The detailed behavior during tuning is as follows:

  1. A new PyTorchJob is created for each trial
  2. Parameters are applied through job_converter
  3. The job is submitted to the Kubernetes cluster
  4. Wait for job completion (with timeout setting)
  5. Download job logs from Kubernetes to local storage, saved as outputs/<study_name>/trial_<n>.txt
  6. Execute value_extractor on the saved log file to extract the objective value
  7. Jobs are automatically cleaned up
  8. Optuna suggests parameters for the next trial

Interrupting and Resuming Tuning

PyTorchJobTuner supports interruption and resumption of tuning sessions. This feature is useful for long-running tuning sessions or when authentication time is limited in environments like AWS.

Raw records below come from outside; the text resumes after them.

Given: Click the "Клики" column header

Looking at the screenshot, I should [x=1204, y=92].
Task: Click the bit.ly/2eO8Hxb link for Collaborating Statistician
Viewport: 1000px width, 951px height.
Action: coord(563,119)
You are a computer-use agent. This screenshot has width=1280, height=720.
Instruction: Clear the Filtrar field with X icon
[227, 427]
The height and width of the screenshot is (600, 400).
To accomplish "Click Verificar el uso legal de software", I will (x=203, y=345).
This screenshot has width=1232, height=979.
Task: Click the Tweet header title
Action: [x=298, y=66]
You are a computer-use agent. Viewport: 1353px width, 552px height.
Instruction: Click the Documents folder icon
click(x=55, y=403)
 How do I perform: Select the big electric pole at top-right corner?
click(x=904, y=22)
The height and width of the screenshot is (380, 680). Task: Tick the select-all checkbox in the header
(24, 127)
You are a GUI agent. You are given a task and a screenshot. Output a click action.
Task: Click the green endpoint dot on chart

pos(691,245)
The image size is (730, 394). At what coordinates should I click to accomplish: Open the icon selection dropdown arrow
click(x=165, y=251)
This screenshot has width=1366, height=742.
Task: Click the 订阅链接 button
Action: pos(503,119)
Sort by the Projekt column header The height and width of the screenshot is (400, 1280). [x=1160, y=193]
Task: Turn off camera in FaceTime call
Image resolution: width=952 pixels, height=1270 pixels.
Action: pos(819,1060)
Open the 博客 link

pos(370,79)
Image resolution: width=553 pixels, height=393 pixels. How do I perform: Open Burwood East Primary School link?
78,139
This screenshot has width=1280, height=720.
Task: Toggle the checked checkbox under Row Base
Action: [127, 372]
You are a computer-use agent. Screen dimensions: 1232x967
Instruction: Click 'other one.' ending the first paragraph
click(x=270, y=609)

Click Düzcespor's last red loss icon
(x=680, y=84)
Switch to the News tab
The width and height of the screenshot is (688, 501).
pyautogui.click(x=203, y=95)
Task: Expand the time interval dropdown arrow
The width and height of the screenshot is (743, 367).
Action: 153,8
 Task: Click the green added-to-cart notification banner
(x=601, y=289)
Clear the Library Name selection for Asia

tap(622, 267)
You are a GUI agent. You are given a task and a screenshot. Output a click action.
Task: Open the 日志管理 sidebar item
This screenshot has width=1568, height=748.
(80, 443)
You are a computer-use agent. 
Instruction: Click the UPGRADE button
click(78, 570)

To persist tuning sessions, specify the dp_path parameter.

tuner = PyTorchJobTuner(
job_name="my-training-job",
namespace="default",
db_path="./study.db" # Specify the same database file
)

When resuming, if there are incomplete jobs from the previous session, PyTorchJobTuner automatically detects these jobs and waits for their completion. If no incomplete jobs exist, it submits jobs based on new trials. This mechanism enables safe resumption of job tuning even after unexpected interruptions.